* Source material:
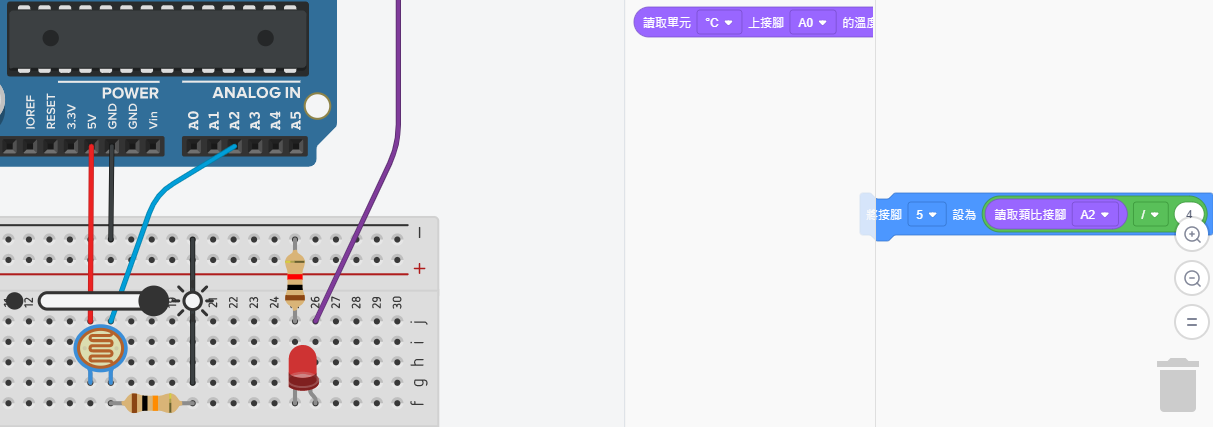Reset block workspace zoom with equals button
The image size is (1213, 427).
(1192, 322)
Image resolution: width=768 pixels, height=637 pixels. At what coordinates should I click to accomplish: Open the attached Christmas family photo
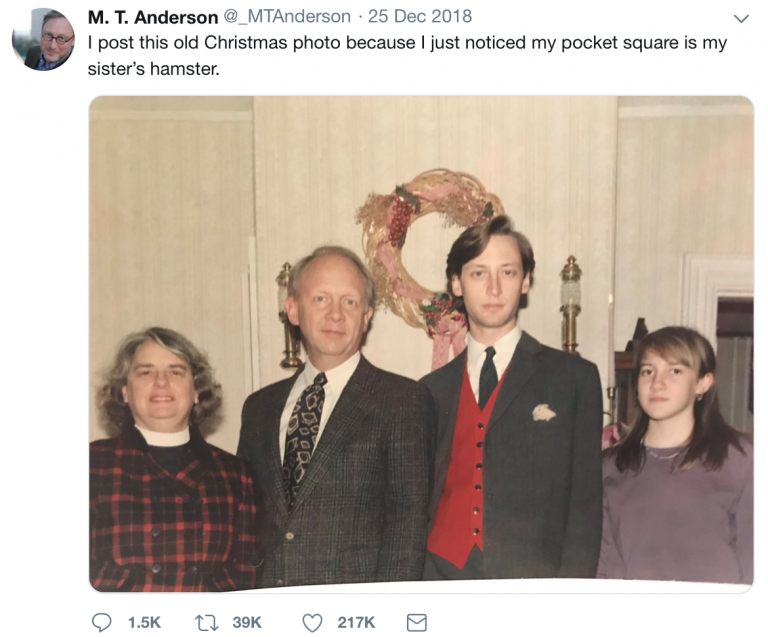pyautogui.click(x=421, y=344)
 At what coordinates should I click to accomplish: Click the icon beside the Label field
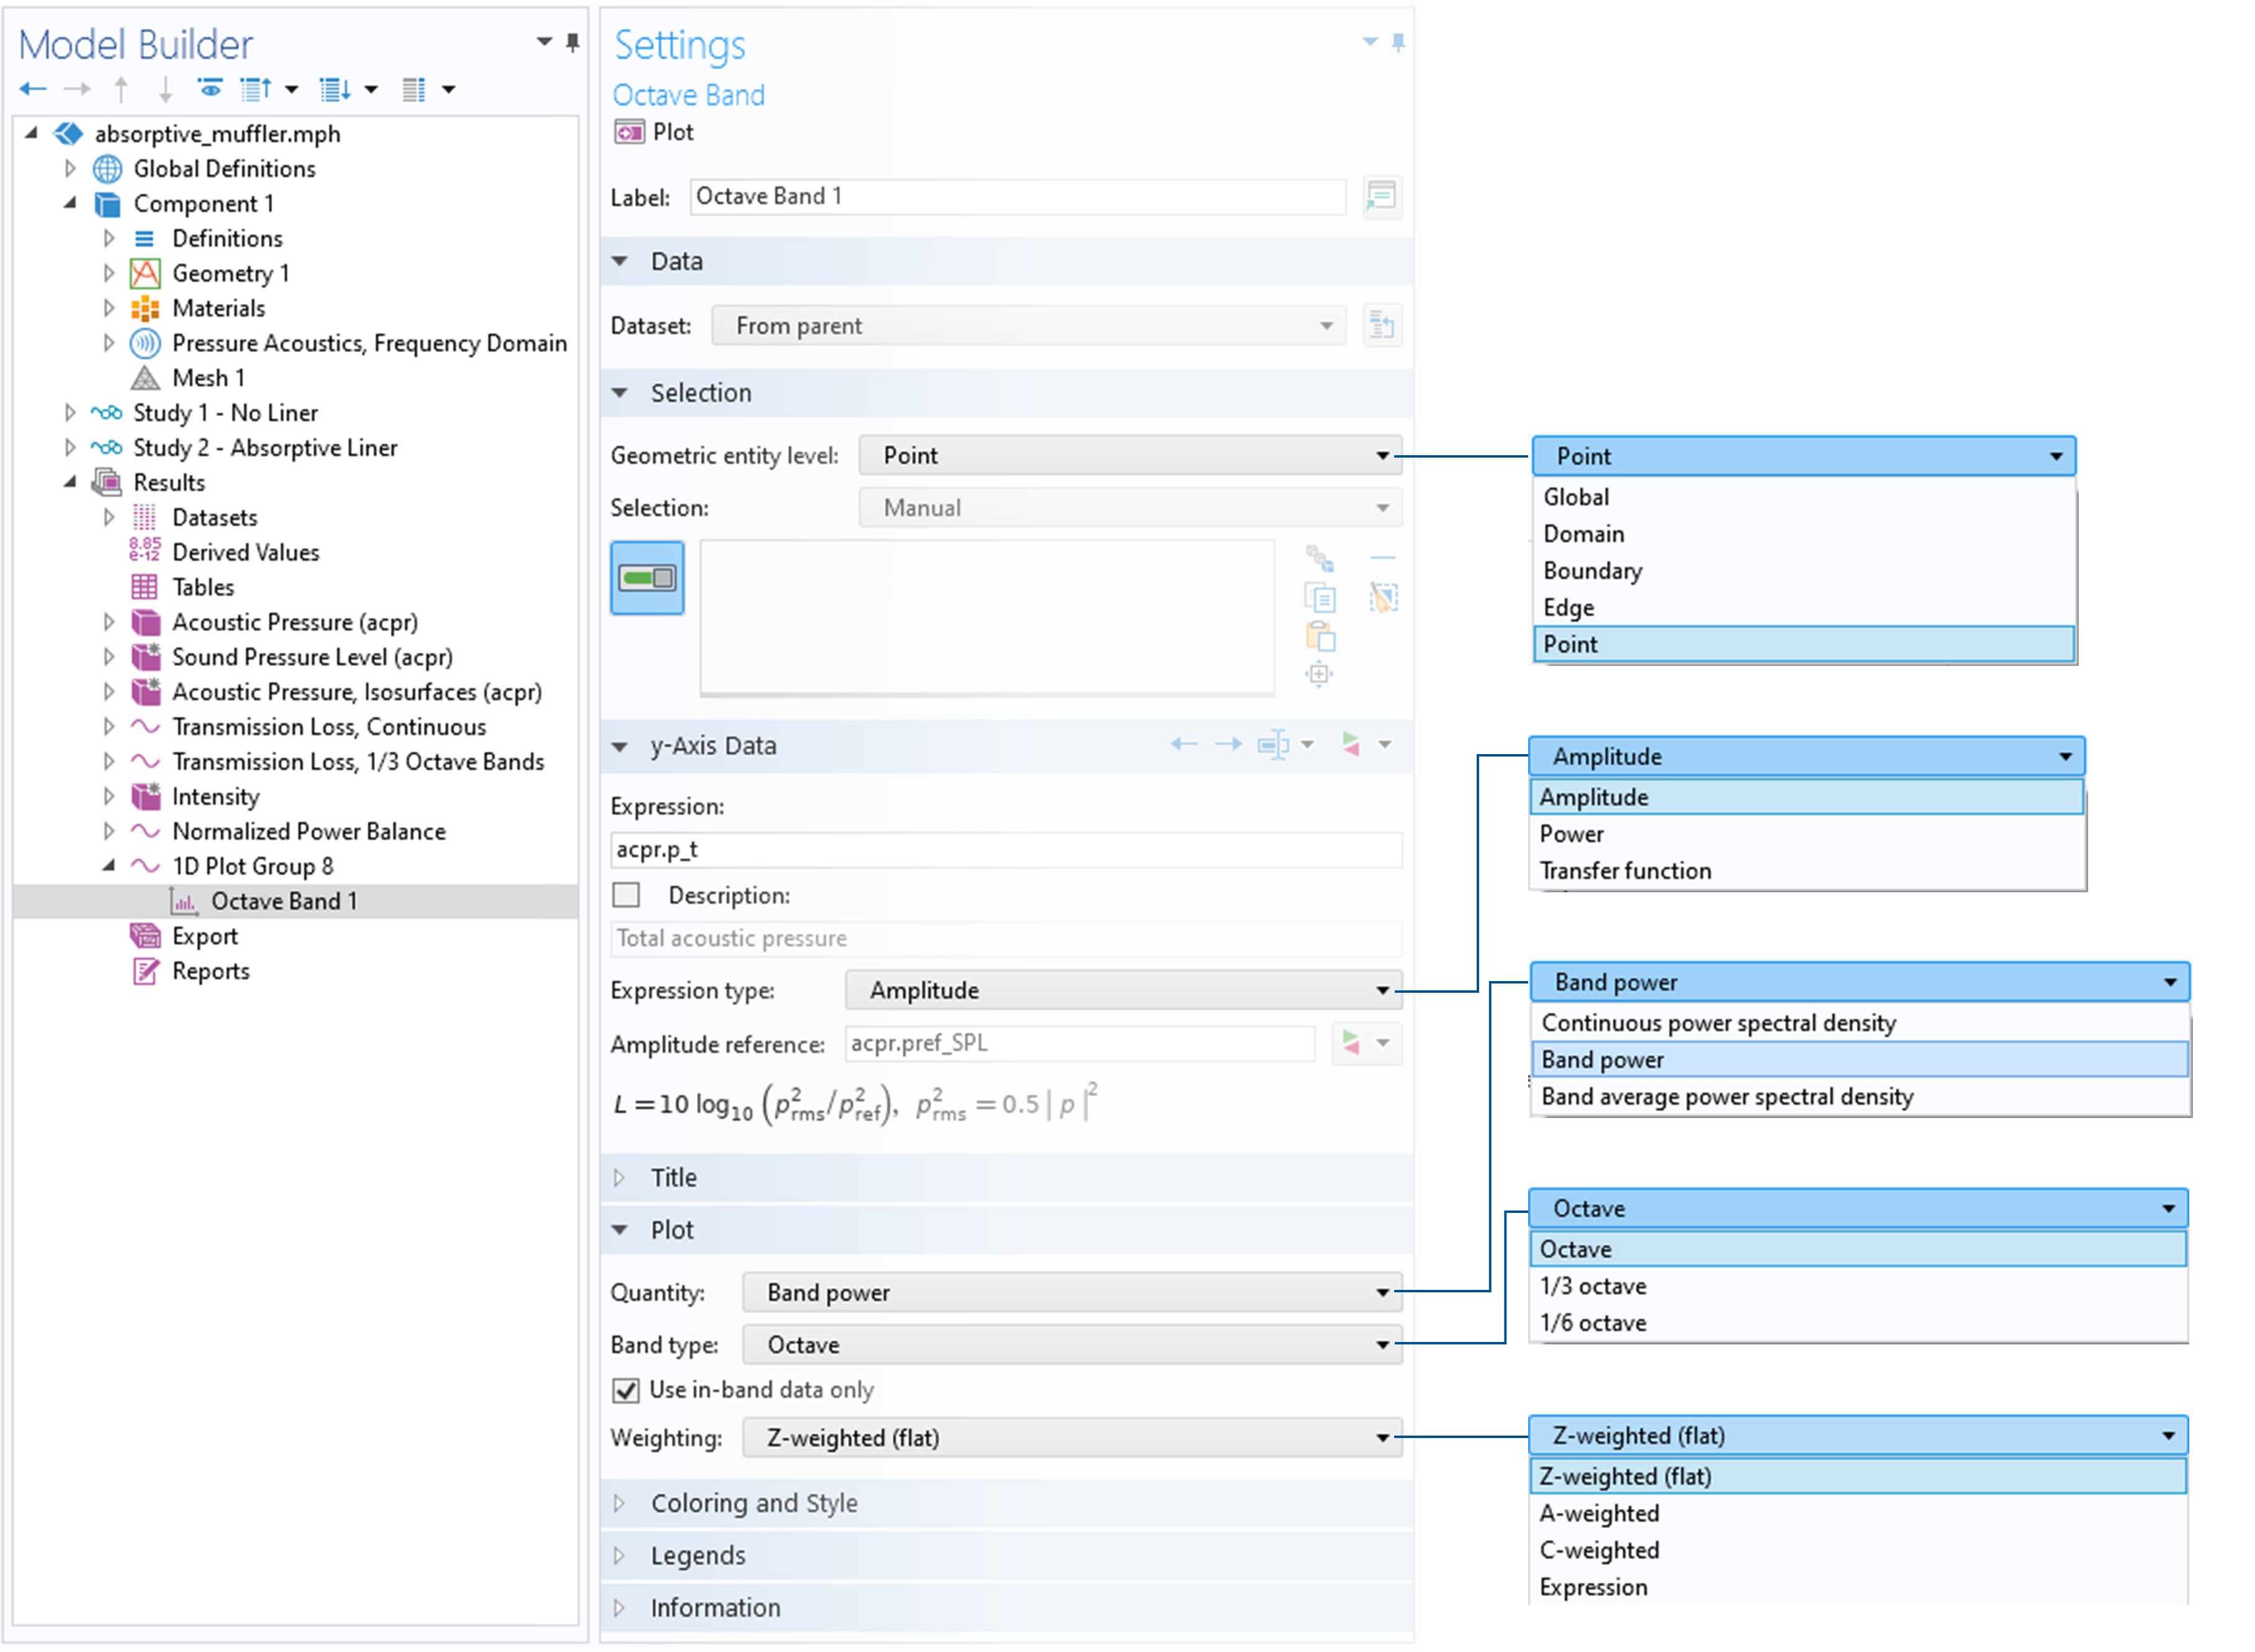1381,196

* To be done: Locate each line in the listing above that contains the word "coordinates", and reproduce every such line in full.

* Output below:
Image resolution: width=768 pixels, height=637 pixels. At what coordinates should I click to accomplish: Open the attached Christmas family photo
 At what coordinates should I click to accomplish: Click the icon beside the Label field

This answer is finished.